» **EXERCISE DETAILS**: Below are the entries; give again exactly the lines from the one mentioning "Click the Vivaldi menu logo icon" through the one mentioning "Task: Click the orange 查询 search button", inclusive.

Recorded data
···

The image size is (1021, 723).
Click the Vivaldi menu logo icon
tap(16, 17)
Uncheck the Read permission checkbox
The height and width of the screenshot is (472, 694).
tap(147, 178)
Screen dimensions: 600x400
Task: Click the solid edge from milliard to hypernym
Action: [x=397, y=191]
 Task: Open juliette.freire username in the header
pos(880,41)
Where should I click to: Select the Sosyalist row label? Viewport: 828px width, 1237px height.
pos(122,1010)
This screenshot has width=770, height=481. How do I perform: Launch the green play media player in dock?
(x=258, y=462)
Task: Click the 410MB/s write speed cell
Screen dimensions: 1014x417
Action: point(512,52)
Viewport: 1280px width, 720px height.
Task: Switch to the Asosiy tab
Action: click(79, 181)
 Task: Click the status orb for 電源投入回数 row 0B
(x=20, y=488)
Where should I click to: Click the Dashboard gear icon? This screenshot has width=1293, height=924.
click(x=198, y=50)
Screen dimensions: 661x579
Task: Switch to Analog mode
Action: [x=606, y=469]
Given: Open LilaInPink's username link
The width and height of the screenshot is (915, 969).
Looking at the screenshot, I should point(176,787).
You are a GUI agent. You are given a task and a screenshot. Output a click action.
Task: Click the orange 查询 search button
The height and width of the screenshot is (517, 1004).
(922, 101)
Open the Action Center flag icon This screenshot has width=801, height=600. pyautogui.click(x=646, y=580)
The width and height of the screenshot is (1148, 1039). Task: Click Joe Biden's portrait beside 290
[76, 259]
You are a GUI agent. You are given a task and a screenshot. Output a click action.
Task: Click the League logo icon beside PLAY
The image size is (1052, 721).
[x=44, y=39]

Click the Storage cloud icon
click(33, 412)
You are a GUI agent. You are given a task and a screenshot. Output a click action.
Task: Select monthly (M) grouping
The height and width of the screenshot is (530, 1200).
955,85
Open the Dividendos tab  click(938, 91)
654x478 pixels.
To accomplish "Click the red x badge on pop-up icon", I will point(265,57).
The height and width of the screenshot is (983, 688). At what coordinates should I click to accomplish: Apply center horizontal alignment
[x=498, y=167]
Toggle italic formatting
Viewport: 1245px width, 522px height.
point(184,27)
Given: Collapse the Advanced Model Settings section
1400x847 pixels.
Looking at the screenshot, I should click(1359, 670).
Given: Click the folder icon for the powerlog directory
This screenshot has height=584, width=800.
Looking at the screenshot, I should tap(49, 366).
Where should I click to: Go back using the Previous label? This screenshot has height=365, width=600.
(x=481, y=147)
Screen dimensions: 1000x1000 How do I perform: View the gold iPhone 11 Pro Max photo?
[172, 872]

···

» **OUTPUT**:
Click the Vivaldi menu logo icon
tap(16, 17)
Uncheck the Read permission checkbox
The height and width of the screenshot is (472, 694).
tap(147, 178)
Screen dimensions: 600x400
Task: Click the solid edge from milliard to hypernym
Action: [x=397, y=191]
 Task: Open juliette.freire username in the header
pos(880,41)
Where should I click to: Select the Sosyalist row label? Viewport: 828px width, 1237px height.
pos(122,1010)
This screenshot has width=770, height=481. How do I perform: Launch the green play media player in dock?
(x=258, y=462)
Task: Click the 410MB/s write speed cell
Screen dimensions: 1014x417
Action: point(512,52)
Viewport: 1280px width, 720px height.
Task: Switch to the Asosiy tab
Action: click(79, 181)
 Task: Click the status orb for 電源投入回数 row 0B
(x=20, y=488)
Where should I click to: Click the Dashboard gear icon? This screenshot has width=1293, height=924.
click(x=198, y=50)
Screen dimensions: 661x579
Task: Switch to Analog mode
Action: [x=606, y=469]
Given: Open LilaInPink's username link
The width and height of the screenshot is (915, 969).
Looking at the screenshot, I should point(176,787).
You are a GUI agent. You are given a task and a screenshot. Output a click action.
Task: Click the orange 查询 search button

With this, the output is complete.